Abstract

Background: Computed tomography (CT) coronary angiography (CCTA) is a non-invasive imaging modality that provides quantitative assessment of disease burden of coronary atherosclerosis and epicardial adipose tissue (EAT). This study aimed to investigate the prognostic implication of low-attenuation non-calcified plaque (LAP) burden and its association with EAT in patients with suspected coronary artery disease (CAD). Methods: This study consists of 400 symptomatic patients (58% male, 65 years) with suspected CAD undergoing CCTA. Coronary artery calcium score (CACS) was measured with Agatston method. LAP was defined as an atherosclerotic plaque with CT attenuation value of <30 Hounsfield Units (HU). The %LAP was calculated as LAP volume divided by vessel volume(%). EAT volume was defined as adipose tissues having CT attenuation value ranging from -250 to -30 HU within pericardial sac. The primary endpoint was a composite event of death and coronary revascularization. Results: Among the study patients, quartiles for %LAP for 3-vessel coronary arteries were as follow; Q1 0.06-0.72%, Q2 0.72-1.11%, Q3 1.11-1.71%, and Q4>1.74%. During the follow-up period (median 552 days), the primary endpoint was observed in 52 patients (13%).

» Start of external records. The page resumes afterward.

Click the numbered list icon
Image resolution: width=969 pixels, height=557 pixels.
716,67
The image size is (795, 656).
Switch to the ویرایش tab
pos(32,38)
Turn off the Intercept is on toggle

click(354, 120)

In the Cox hazard model, %LAP (Q4) [HR 2.16, p<0.05], obstructive CAD >50% diameter stenosis [HR 9.44, p<0.05], and diabetes mellitus [HR 1.78, p<0.05] were independent predictors of the primary endpoint. Kaplan-Meier curves analysis demonstrated that patients with %LAP (Q4) had a worse prognosis compared to those with Q1-Q3 (p<0.001, Figure 1). In logistic regression analysis adjusting for age, gender, and clinical variables, the determinants of %LAP (Q4) were a greater CACS and EAT volume (p<0.05). Conclusions: This study demonstrates that CACS and EAT volume provide noninvasive stratification of patients who exhibit a greater high-risk coronary plaque burden that may contribute to acute coronary events.